2019 single by Vampire Weekend

"This Life" is a song by American rock band Vampire Weekend, released as the third single from their fourth studio album Father of the Bride. It was released on April 4, 2019, by Columbia Records as a double A-side with "Unbearably White". The highly referential song contrasts bright music against a lyrical exploration of uncertainty and suffering, and was written by lead singer Ezra Koenig with iLoveMakonnen and Mark Ronson.
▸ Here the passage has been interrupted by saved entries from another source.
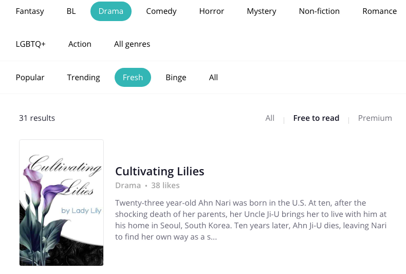Sort by Popular
The image size is (406, 274).
(x=30, y=78)
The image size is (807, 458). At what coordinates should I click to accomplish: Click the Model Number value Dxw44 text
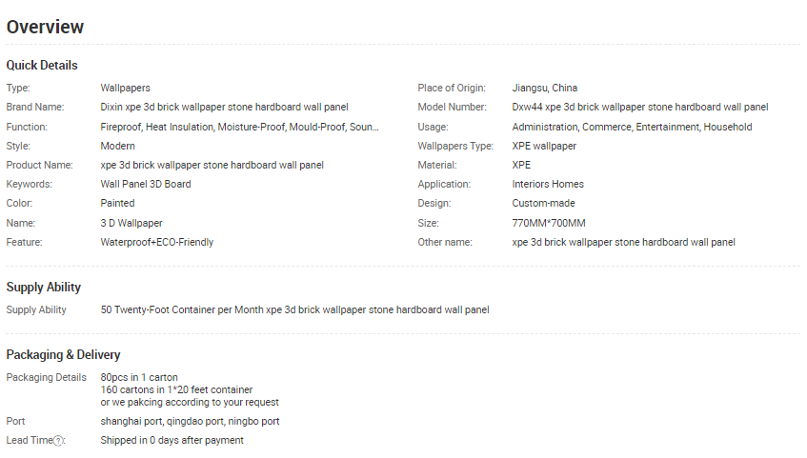coord(639,108)
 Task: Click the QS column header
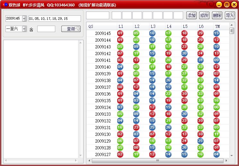[102, 27]
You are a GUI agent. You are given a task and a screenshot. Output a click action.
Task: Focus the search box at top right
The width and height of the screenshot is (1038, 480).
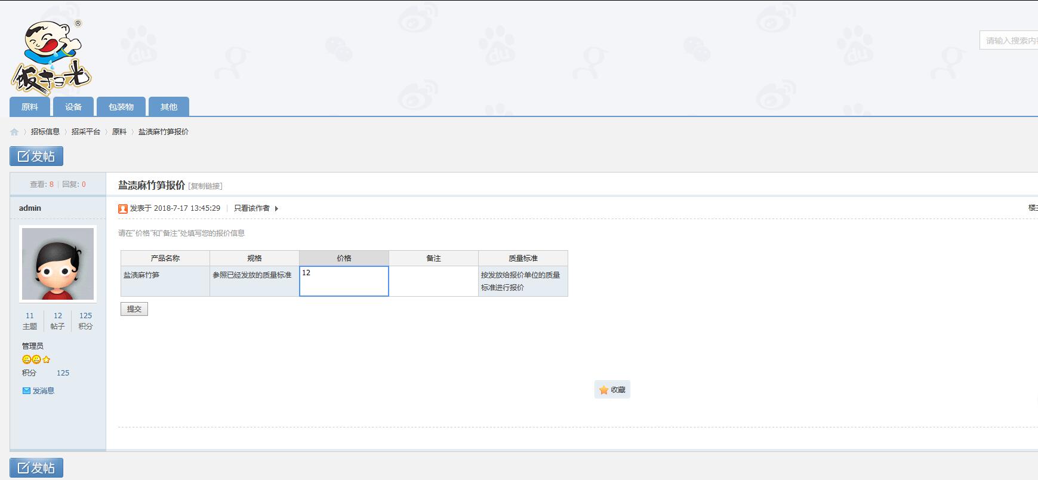[x=1009, y=41]
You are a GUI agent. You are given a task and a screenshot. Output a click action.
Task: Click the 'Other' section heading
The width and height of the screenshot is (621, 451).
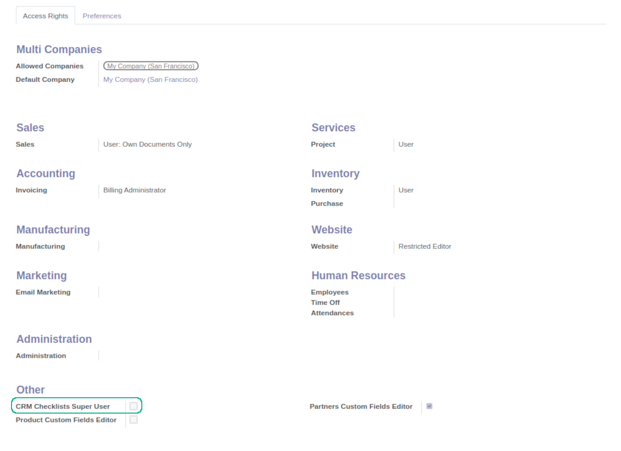(30, 390)
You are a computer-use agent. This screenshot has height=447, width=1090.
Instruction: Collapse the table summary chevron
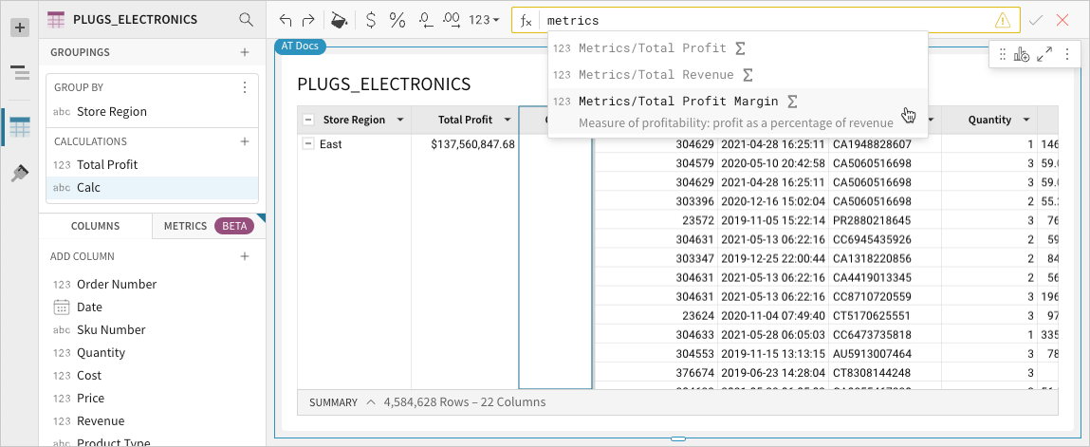(371, 402)
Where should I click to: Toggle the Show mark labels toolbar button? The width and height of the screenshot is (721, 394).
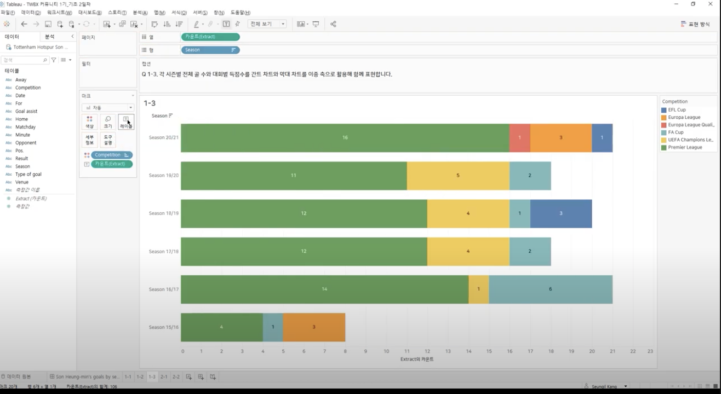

The track was released to widespread critical acclaim, being described as amongst the band's best work, and peaked at 11 on the Billboard Hot Rock Songs chart.

==Composition==
"This Life" bears strong similarities to Van Morrison's "Brown Eyed Girl" (1967), and has also been compared to Paul Simon's Graceland (1986), with the opening lyrics referencing "It Never Rains in Southern California" (1972) by Albert Hammond. The upbeat pop and pop rock song incorporates bright guitars, handclaps and brushed percussion with a Latin shuffle. The bright music is contrasted against Koenig's lyrics, which explore spiritual uncertainty and inevitable suffering. Koenig co-wrote the song with American rapper iLoveMakonnen, who originally wrote the line "you've been cheating on, cheating on me / I've been cheating on, cheating on you" for his song "Tonight" (2014), and English-American record producer Mark Ronson, who contributed to the song's bass line.

==Critical reception==
The song received universal acclaim from music critics, and has been described as being among Vampire Weekend's best work to date. Matthew Strauss of Pitchfork awarded the song "Best New Track", praising its storytelling and bright musical palette. Spins Will Gottsegen praised the song as the highlight of the singles released leading up to Father of the Bride, describing it as "a high water mark for Koenig in the post-Rostam era—a deft interlacing of references, equal parts melancholic and playful". Reviewing Father of the Bride for Noisey, Alex Swhear described the track as "one of the year’s most purely enjoyable pop songs". For Loud and Quiet, Sam Walton commended the song as "the best thing Vampire Weekend have ever recorded, and one of those songs that leaves you baffled as to how, after 60-odd years of recorded pop, it was only written now", praising its songwriting and construction as accessible yet unique, and addictive.

==Music video==
A music video for the song was released on May 20, 2019, directed by previous collaborator Emmett Malloy. The video depicts Koenig, Danielle Haim and Ariel Rechtshaid riding through the California desert with a driver introduced as Wade (portrayed by Kyle Field), eventually arriving at a Passover Seder hosted by Mark Ronson, with other guests including Sophie, Despot, Simi and Haze and Jovan Hill.

==Personnel==
Credits adapted from Father of the Brides liner notes.

- Ariel Rechtshaid – engineering
- Chris Kasych – engineering
- John DeBold – engineering
- P-Thugg (Patrick Gemayel) – engineering
- Hiroya Takayama – engineering
- Takemasa Kosaka – engineering
- Manny Marroquin – mixing
- Chris Galland – mix engineering
- Robin Florent – mix engineering assistance
- Scott Desmarais – mix engineering assistance
- Emily Lazar – mastering
- Chris Allgood – mastering assistance

== Charts ==

=== Weekly charts ===

Weekly chart performance for "This Life" by Vampire Weekend
| Chart (2019) | Peak position |
|---|---|
| Belgium (Ultratip Bubbling Under Flanders) | 15 |
| Belgium (Ultratip Bubbling Under Wallonia) | 45 |
| Iceland (Tónlistinn) | 13 |
| Norway Radio (VG-lista) | 26 |
| Scotland Singles (OCC) | 35 |
| Switzerland Airplay (Schweizer Hitparade) | 91 |
| UK Singles (OCC) | 89 |
| US Hot Rock & Alternative Songs (Billboard) | 11 |
| US Rock & Alternative Airplay (Billboard) | 47 |

=== Year-end charts ===

Year-end chart performance for "This Life" by Vampire Weekend
| Chart (2019) | Position |
|---|---|
| Iceland (Tónlistinn) | 88 |
| US Adult Alternative Songs (Billboard) | 5 |
| US Hot Rock Songs (Billboard) | 42 |

==Certifications==

Certifications for "This Life"
| Region | Certification | Certified units/sales |
| United Kingdom (BPI) | Silver | 200,000^{‡} |
| United States (RIAA) | Gold | 500,000^{‡} |
^{‡} Sales+streaming figures based on certification alone.